-- GOAL OF THE EXERCISE --
Can you rewrite the records from the line with "How do I perform: Click the 100" to the line with "(x=174, y=73)", replacing "Basket" with "Cart" and leaving everything else as it is?

-- EXTRACTED ENTRIES --

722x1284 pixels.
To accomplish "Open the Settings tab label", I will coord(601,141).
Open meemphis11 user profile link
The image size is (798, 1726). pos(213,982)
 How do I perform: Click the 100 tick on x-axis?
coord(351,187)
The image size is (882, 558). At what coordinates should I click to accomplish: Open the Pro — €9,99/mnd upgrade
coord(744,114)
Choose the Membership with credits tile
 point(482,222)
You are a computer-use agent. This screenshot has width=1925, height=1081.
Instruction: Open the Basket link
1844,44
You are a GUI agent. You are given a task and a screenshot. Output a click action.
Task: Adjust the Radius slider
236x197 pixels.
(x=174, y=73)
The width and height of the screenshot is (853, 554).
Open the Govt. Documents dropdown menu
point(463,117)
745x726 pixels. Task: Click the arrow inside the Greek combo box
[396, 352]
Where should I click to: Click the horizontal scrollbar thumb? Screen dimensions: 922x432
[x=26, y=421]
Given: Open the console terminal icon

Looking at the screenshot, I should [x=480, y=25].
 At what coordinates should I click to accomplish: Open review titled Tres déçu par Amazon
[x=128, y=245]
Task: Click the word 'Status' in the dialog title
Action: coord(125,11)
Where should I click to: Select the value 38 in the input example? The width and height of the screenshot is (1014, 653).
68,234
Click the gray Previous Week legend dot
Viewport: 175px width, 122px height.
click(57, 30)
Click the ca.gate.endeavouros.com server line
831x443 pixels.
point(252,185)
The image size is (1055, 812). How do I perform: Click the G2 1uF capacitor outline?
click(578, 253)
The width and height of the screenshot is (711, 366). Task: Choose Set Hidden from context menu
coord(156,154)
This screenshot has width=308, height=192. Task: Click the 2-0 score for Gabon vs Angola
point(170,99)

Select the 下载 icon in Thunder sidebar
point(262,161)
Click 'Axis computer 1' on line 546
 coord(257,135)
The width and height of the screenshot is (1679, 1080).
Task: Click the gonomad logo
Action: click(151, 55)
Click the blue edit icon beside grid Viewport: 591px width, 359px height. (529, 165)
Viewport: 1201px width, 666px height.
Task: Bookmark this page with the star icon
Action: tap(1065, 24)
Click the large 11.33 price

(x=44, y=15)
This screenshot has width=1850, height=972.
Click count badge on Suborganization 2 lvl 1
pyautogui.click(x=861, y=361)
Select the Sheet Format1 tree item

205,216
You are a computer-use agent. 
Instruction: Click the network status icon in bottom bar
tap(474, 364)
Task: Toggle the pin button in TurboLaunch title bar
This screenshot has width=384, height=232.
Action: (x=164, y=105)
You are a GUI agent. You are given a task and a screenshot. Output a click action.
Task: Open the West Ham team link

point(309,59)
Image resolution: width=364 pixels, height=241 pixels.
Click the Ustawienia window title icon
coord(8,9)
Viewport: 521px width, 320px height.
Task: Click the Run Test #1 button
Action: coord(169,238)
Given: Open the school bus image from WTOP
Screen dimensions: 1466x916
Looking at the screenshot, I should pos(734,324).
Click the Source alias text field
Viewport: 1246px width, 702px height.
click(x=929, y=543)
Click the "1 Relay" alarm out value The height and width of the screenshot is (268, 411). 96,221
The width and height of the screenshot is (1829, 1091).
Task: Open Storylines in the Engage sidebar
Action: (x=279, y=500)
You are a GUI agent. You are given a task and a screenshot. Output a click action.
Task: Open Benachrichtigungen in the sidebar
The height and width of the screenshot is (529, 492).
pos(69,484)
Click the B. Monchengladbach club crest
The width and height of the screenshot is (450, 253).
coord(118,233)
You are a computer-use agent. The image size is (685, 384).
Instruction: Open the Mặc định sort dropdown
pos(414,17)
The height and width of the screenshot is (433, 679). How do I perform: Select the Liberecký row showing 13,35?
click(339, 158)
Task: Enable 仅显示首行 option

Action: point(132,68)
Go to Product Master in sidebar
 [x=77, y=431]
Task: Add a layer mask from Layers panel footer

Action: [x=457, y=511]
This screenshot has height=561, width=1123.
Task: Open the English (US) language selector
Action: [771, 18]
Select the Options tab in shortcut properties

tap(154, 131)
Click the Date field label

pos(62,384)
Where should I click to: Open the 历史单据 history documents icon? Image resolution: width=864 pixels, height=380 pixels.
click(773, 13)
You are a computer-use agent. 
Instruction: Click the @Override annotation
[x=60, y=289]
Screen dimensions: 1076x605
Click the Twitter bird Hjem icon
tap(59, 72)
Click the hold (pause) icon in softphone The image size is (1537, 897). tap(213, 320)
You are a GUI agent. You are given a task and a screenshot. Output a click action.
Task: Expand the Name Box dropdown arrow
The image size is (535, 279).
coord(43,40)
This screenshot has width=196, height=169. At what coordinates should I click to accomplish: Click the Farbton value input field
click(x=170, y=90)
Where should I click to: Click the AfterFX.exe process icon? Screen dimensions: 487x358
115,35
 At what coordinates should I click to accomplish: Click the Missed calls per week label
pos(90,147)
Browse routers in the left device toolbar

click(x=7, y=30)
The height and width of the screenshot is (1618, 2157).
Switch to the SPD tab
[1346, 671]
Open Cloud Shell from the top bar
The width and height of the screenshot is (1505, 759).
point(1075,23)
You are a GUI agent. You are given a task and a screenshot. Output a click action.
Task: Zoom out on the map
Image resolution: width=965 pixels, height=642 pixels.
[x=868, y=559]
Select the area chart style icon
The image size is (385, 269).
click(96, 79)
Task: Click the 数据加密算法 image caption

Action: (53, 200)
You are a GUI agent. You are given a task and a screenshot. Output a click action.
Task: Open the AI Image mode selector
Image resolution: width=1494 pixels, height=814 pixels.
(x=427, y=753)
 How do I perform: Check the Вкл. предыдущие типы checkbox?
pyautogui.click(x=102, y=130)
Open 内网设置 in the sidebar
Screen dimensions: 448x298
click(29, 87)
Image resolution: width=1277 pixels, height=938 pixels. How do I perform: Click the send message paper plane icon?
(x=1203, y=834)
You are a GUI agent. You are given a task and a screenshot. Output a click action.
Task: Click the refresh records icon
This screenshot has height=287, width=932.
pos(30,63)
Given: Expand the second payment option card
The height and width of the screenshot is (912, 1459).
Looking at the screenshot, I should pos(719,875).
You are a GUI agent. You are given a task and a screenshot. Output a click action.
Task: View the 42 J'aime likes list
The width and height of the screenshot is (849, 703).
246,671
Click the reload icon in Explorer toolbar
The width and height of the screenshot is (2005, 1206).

-- RESULT FOR THIS TASK --
 How do I perform: Click the 100 tick on x-axis?
coord(351,187)
The image size is (882, 558). At what coordinates should I click to accomplish: Open the Pro — €9,99/mnd upgrade
coord(744,114)
Choose the Membership with credits tile
 point(482,222)
You are a computer-use agent. This screenshot has width=1925, height=1081.
Instruction: Open the Cart link
1844,44
You are a GUI agent. You are given a task and a screenshot. Output a click action.
Task: Adjust the Radius slider
236x197 pixels.
(x=174, y=73)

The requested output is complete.